Abstract

Recent studies suggest the flow cytometric DNA ploidy analysis may be useful in defining the biologic behavior and prognosis in prostatic adenocarcinoma. Flow cytometric nuclear DNA ploidy analysis was used to study the relationship between DNA ploidy, clinical stage and histopathological grade in thirty two patients with prostatic adenocarcinomas diagnosed from 1987 to 1990. The incidence of aneuploidy in the total population was 18 of 32 (56.3%). The frequency of aneuploidy increased with advancing stage and 63.2% of carcinomas with distant metastases were aneuploidy. Aneuploidy was more frequent in high Gleason sum carcinomas than in low. The incidence of aneuploidy in carcinomas with high Gleason grade (Gleason sum 8 to 10) was 77.8%. comparing to 33.3% in low Gleason grade (Gleason sum 2 to 4). When carcinomas classified according to both DNA ploidy and degree of glandular differentiation, then subgroups with the highest and lowest degree of malignant potential became apparent.
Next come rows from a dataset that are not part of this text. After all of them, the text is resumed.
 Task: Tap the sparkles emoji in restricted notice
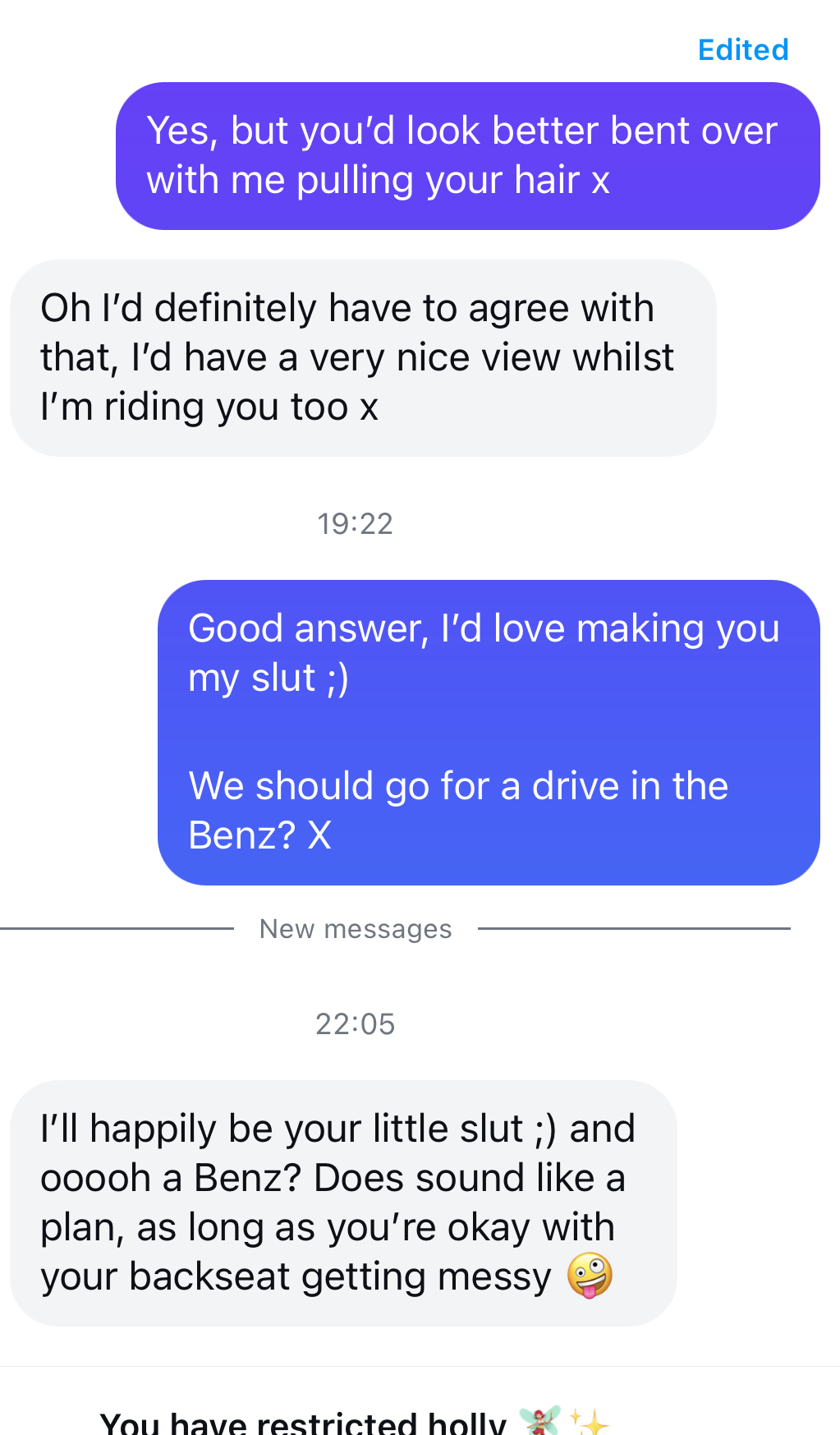click(589, 1422)
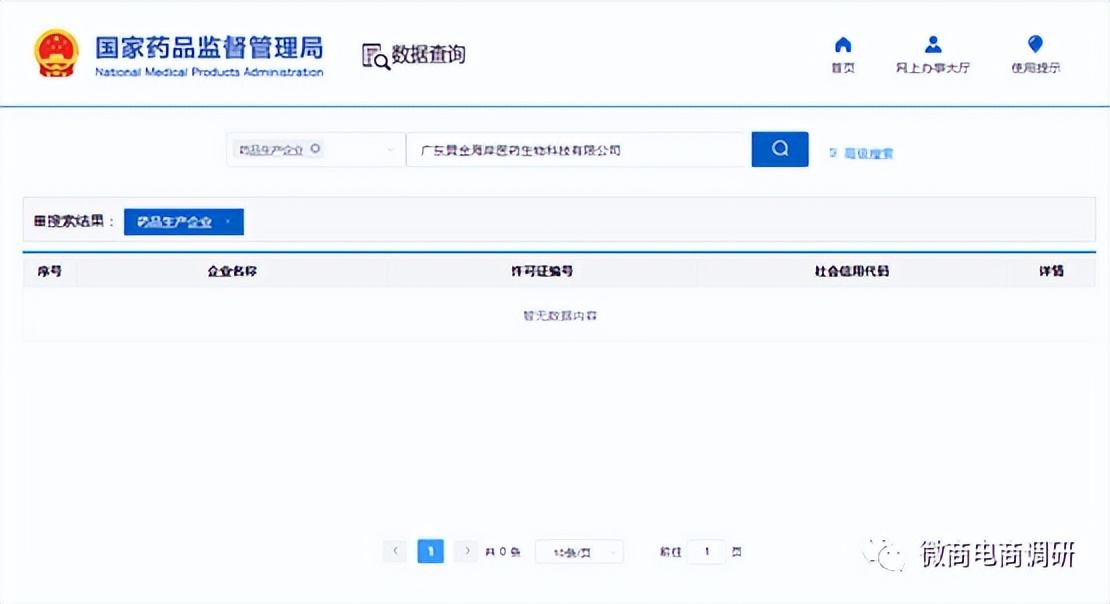Click the blue magnifier search button
The width and height of the screenshot is (1110, 604).
[x=779, y=148]
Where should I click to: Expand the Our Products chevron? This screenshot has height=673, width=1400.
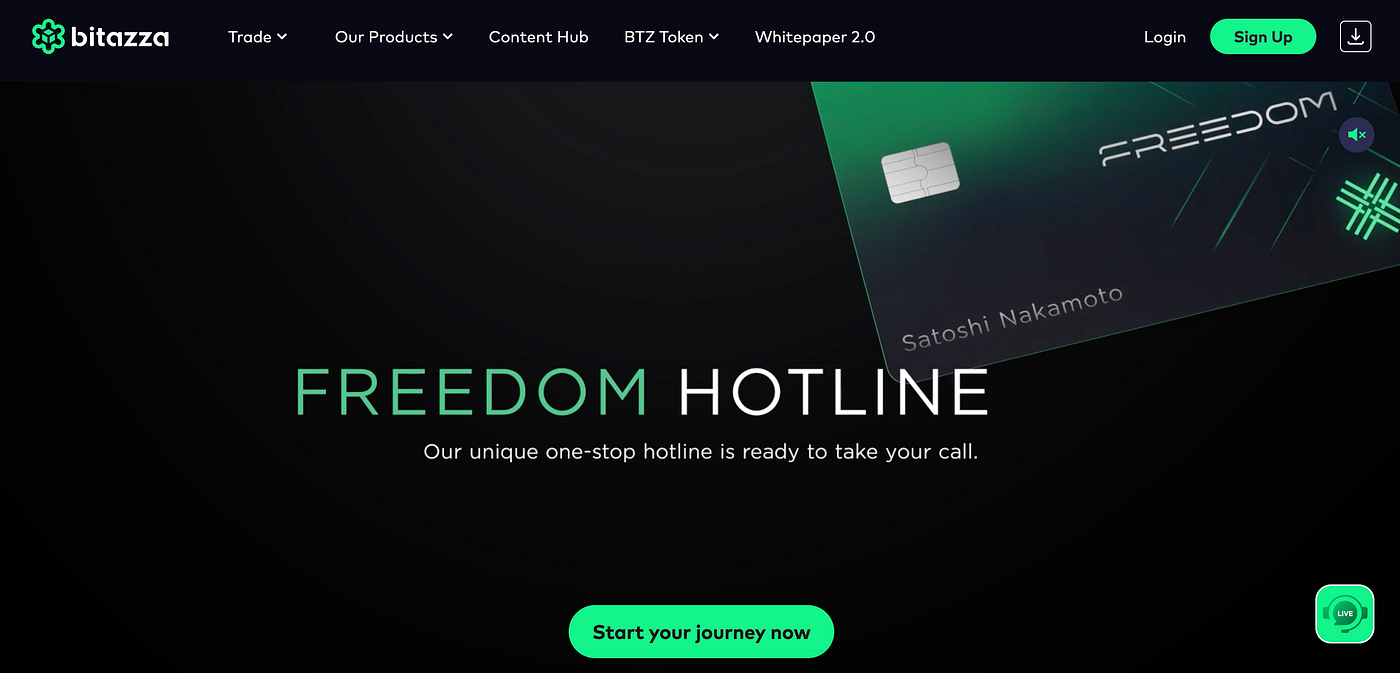click(448, 37)
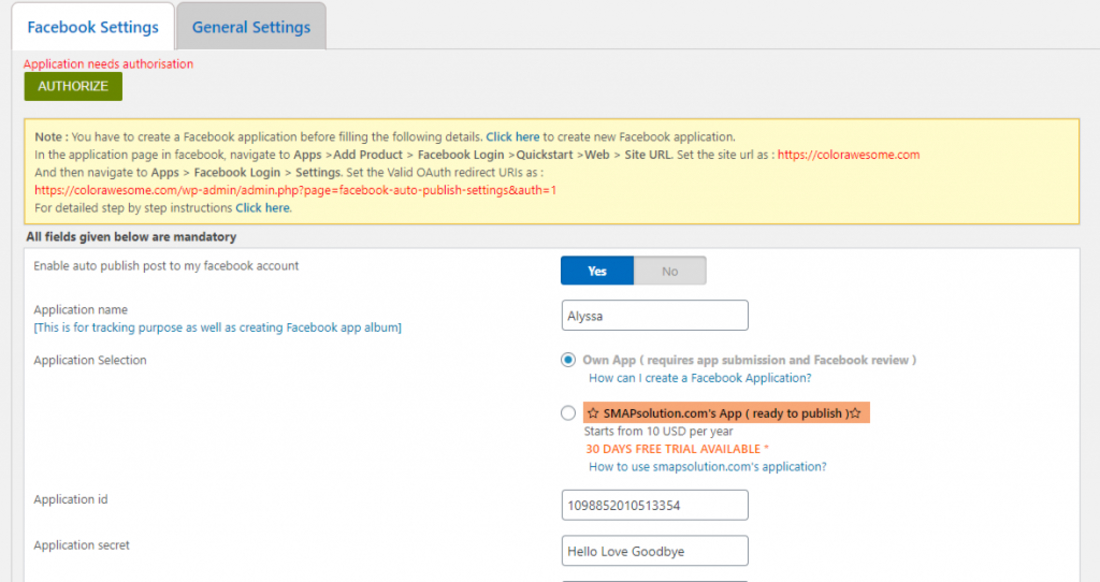
Task: Click the orange SMAPsolution.com's App highlighted label
Action: tap(725, 413)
None of diploid tumors with low Gleason grade (Gleason sum 2 to 4) formed metastasis, but 71.4% of aneuploidy tumors with high Gleason grade (Gleason sum 8 to 10) formed metastases. The influence of DNA ploidy on survival was examined with Kaplan-Meier method and the generalized Wilcoxon test. Overall, the patients with diploid tumor had a survival advantage over patients with aneuploid tumor (p<0.05). In patients with stage C and D, there was increasing tendency of survival in diploid group. In conclusion flow cytometric determination of DNA ploidy in prostatic adenocarcinoma is correlated strongly with clinical stage and Gleason sum and can be expected to be a valuable adjunct b clinical stage and histopathological grade in the assessment of malignant potential of prostatic adenocarcinoma.